Gene expression analysis of ALDH+/− populations in ER+ metastatic breast cancer

Whole transcriptomic datasets for ALDH+ and ALDH− populations from ER+ metastatic patient-derived samples were available here [24]. Briefly, ER+ advanced BC patients were drained of metastatic fluids (ascites or pleural effusions) due to discomfort. Breast cancer cells were isolated following the methodology described elsewhere [20] and then stained using the ALDEFLUOR assay. After FACS sorting, RNA was extracted and the whole transcriptome of ALDH+ and ALDH- populations was assessed using Affymetrix Whole-Transcript Human Gene 1.0 ST Array (Affymetrix, Thermo Fisher Scientific) [24]. Four patient samples were selected on the basis of being ER+ PR+ HER2− and having received endocrine treatment prior to collection. Differentially expressed STAT3-related genes (upstream and downstream) between ALDH+ and ALDH− cells were identified using IPA (Qiagen).

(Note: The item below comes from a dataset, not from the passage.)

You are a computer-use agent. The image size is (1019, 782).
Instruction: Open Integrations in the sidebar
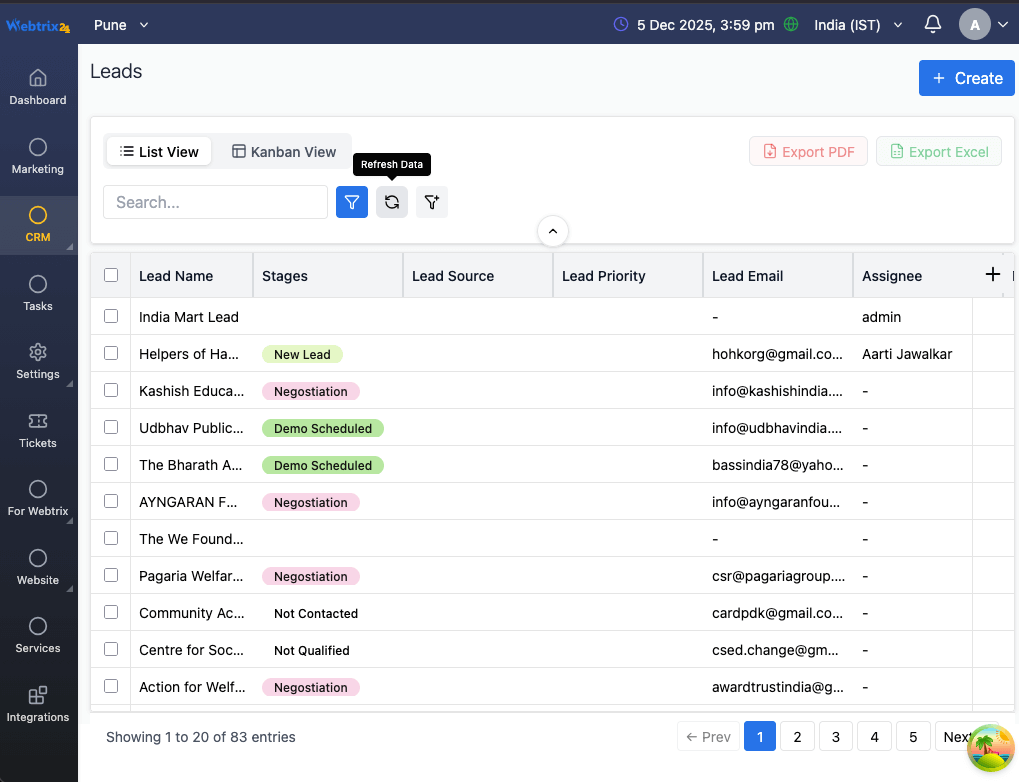(38, 704)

Quantitative real-time PCR

Six metastatic patient-derived samples were treated in adherence for 72 h in the presence of 5 μM SFX-01 or water (vehicle control) in DMEM/F-12 GlutaMAX medium (GIBCO) containing 10% fetal bovine serum (FBS; GIBCO), 10 mg/ml insulin (Sigma-Aldrich), 10 mg/ml hydrocortisone (Sigma-Aldrich), and 5 ng/ml epidermal growth factor (EGF; Sigma-Aldrich). Total RNA was then extracted as described in [12]. RNA quality, integrity, and concentration were assessed using the Qubit RNA HS assay and the Agilent Bioanalyzer. Gene expression was evaluated with the 48.48 IFC Dynamic Arrays (Fluidigm Corporation) using standard Taqman Assays as per protocol (see Supplementary Materials and Methods for further information).

Statistical analysis

Unless otherwise stated, statistical analyses were carried out by a two-tailed Student’s t test. A p value ≤ 0.05 was considered to be statistically significant. Error bars represent the standard error of mean (SEM) of at least three independent experiments. Data are shown as mean ± SEM.

Survival analysis was performed on patient datasets using either the KM plotter online tool [25] or performing Cox proportional hazards tests for all possible points-of-separation using the survivALL R package [42].